BRODMAN, Bob, Biology Department, Saint Joseph's College, Rensselaer, IN 47978,

The Pipe Creek Sinkhole (PCS) is a 5 million year old fossil site in Grant County, IN that was the first deposit of its age ever discovered in the interior of the eastern half of North America. Seventeen exant taxa of amphibians and reptiles have been recovered from PCS. To reconstruct the paleoenvironment I compared the fossil herp assemblage from PCS to the modern assemblage across the Midwest. The exant species found in the PCS assemblage are typical of species found in a mosaic of open canopy habitats including oak savanna, prairie, wet meadows, and forest edges. Many of these species prefer habitats with loose sandy soils. The aquatic and semi-aquatic herp species suggest that the site had a permanent body of water with ample shallow areas. The presence of Regina sp. also suggests that a rocky stream was in the area.

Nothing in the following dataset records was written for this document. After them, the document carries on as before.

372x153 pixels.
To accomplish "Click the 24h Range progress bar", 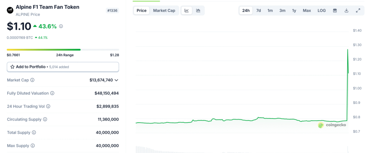I will pos(63,49).
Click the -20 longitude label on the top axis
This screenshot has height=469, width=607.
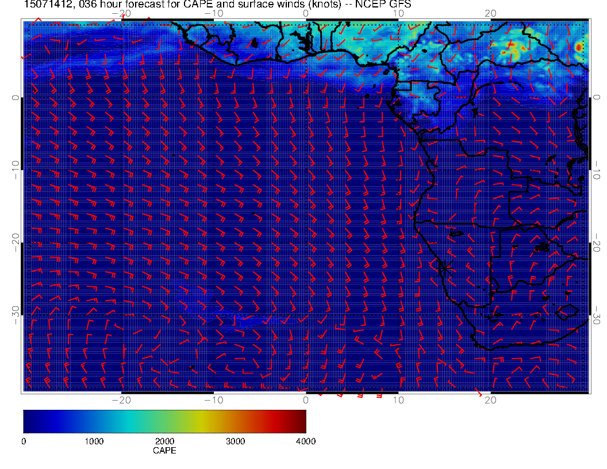tap(121, 13)
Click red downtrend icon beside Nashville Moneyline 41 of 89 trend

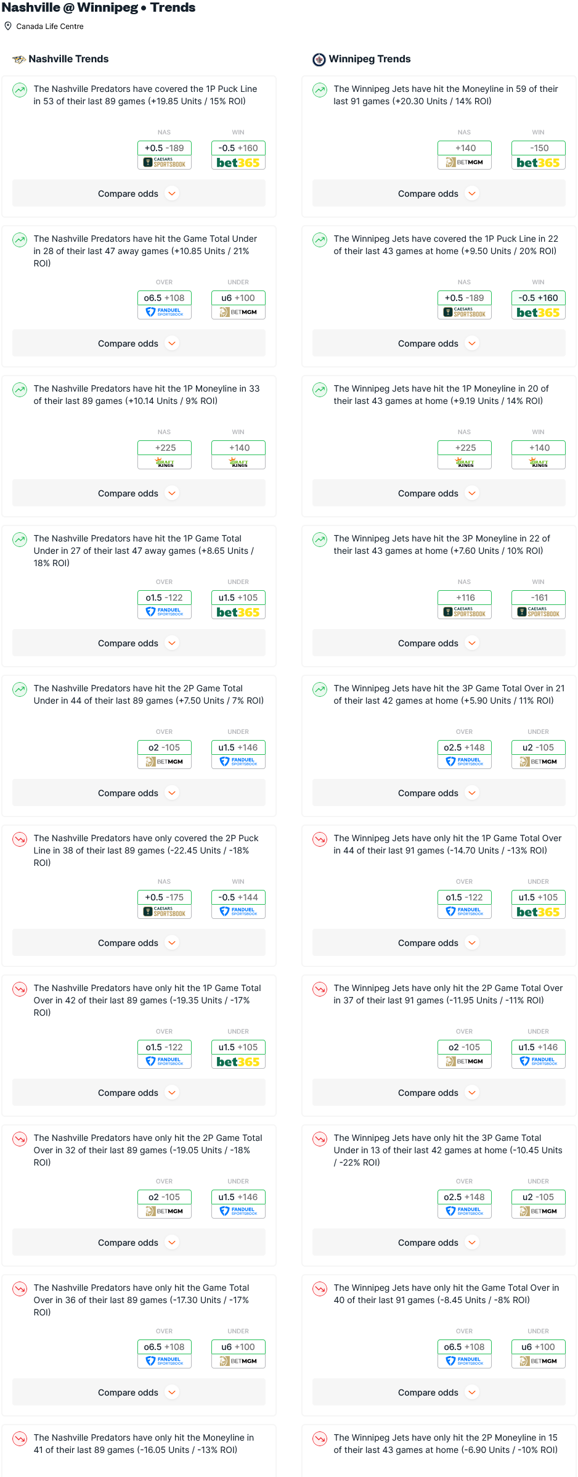20,1439
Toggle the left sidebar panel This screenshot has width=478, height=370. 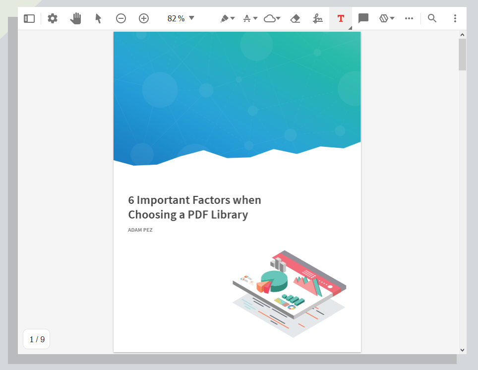[29, 18]
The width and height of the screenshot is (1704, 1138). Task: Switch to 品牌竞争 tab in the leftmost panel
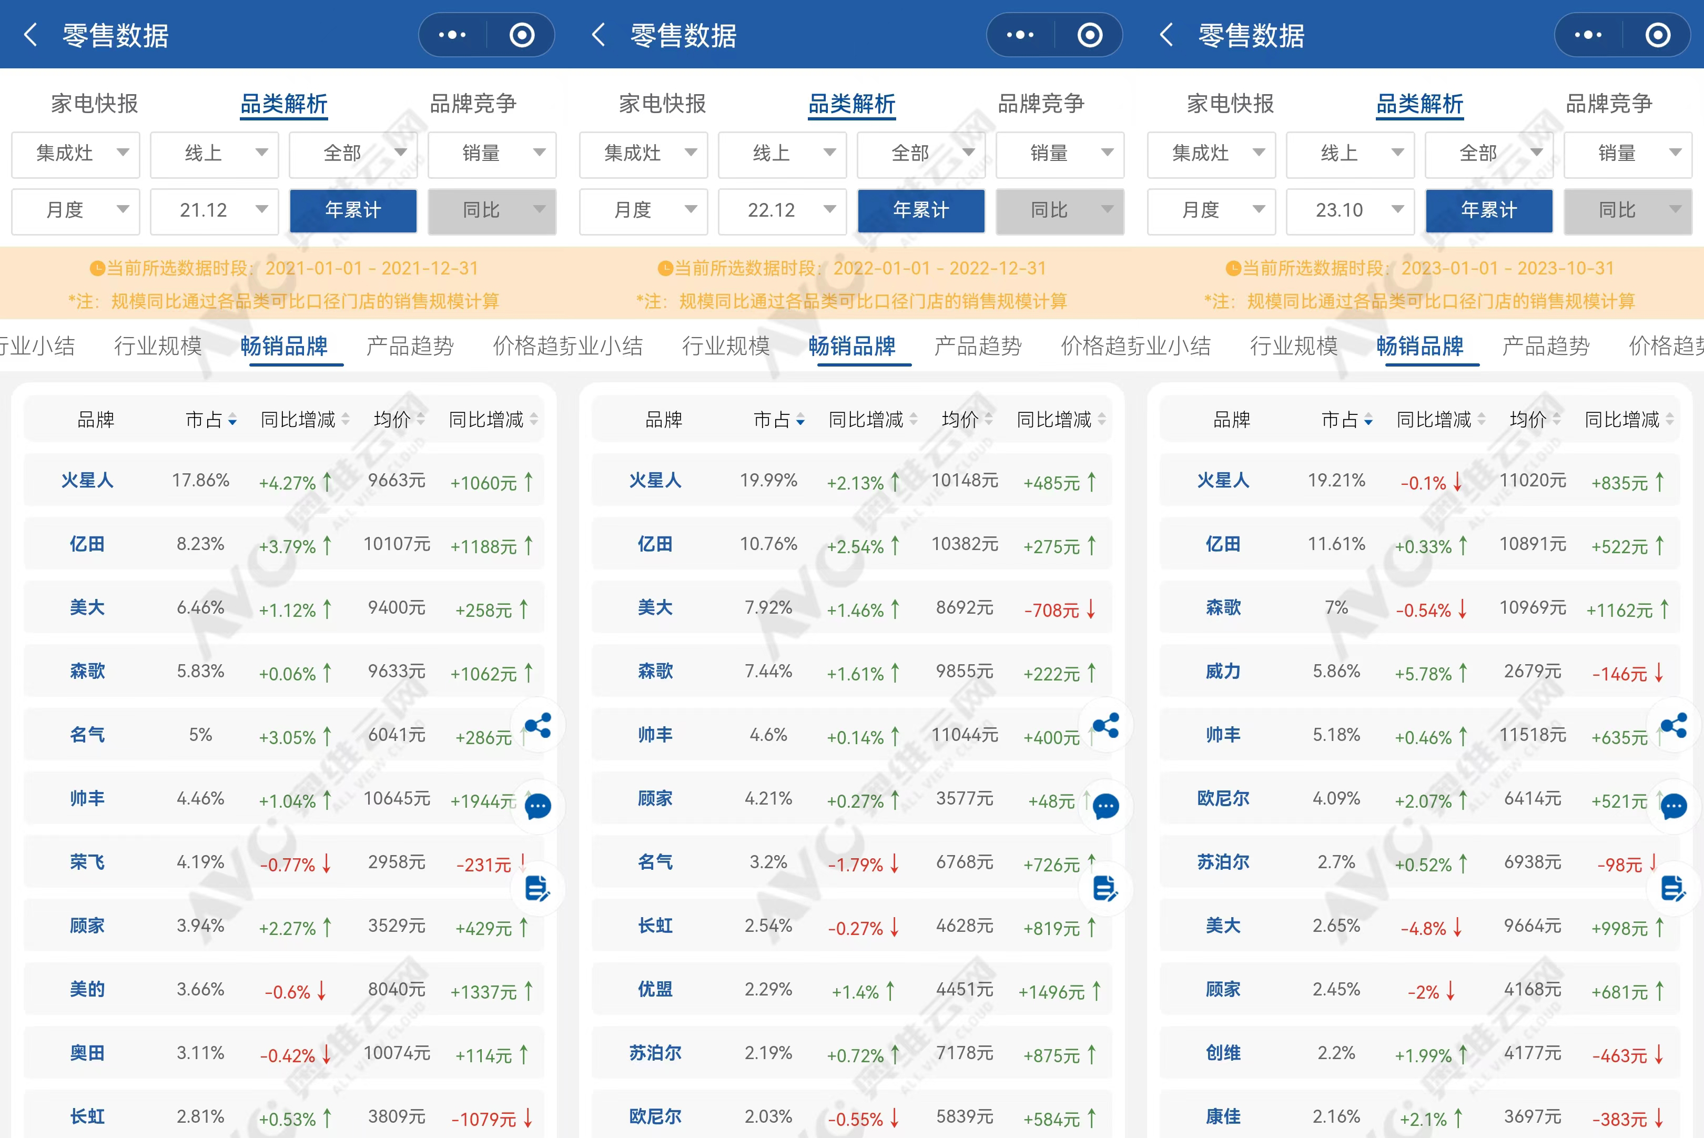pos(472,104)
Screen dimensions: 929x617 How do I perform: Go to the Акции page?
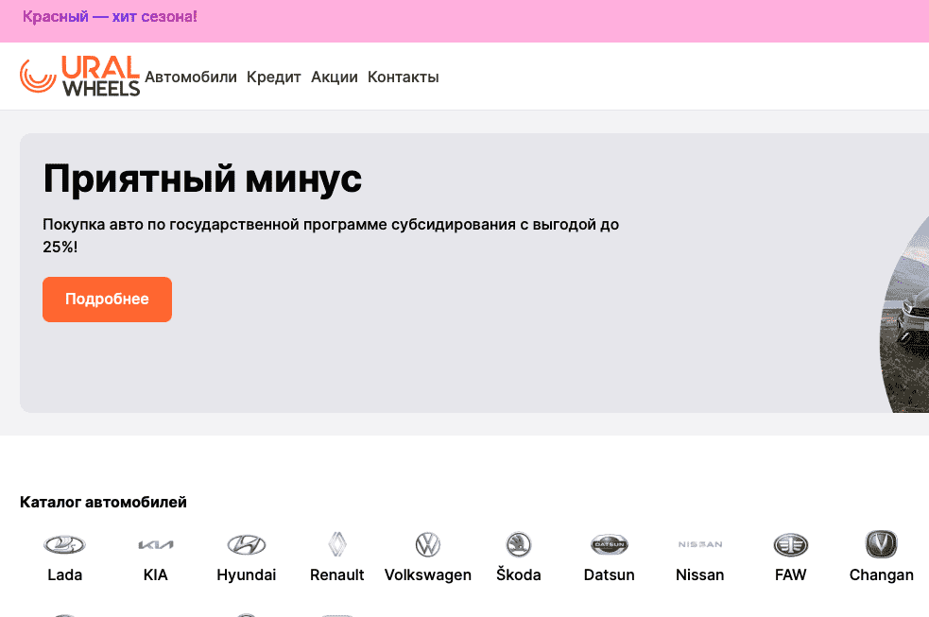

A biogeographical approach using GIS indicates that all 17 exant taxa are currently found together only in southeastern Michigan (near Ann Arbor), whereas only 5 exant taxa are currently found in Grant County, IN. The 30-year meteorological norms of southeastern Michigan are significantly cooler (0.6 C) and drier (10.6 cm) than Grant County. The climate differences are most pronounced for temperature from Feb through September and precipitation from March through July. Together these data suggest that PCS had cooler and drier springs and summers than today, with an open-canopy upland community surrounding a permanent pond and associated wetlands.